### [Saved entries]

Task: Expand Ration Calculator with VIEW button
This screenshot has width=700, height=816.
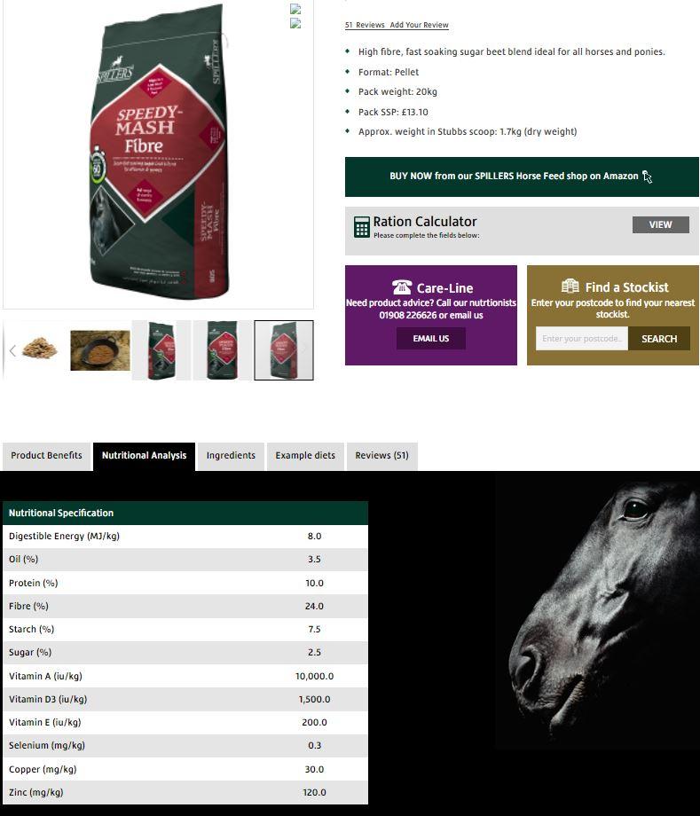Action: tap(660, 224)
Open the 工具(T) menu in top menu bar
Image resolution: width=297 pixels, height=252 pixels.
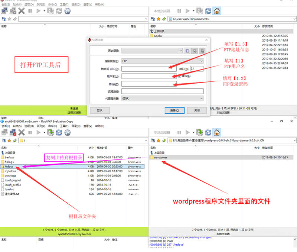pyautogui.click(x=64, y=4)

### [PROBLEM TO WORK ON]
Retype all the records exactly and keep out every picture.

### [TASK SOLUTION]
Task: Expand Ration Calculator with VIEW button
This screenshot has width=700, height=816.
Action: tap(660, 224)
Open the 工具(T) menu in top menu bar
Image resolution: width=297 pixels, height=252 pixels.
pyautogui.click(x=64, y=4)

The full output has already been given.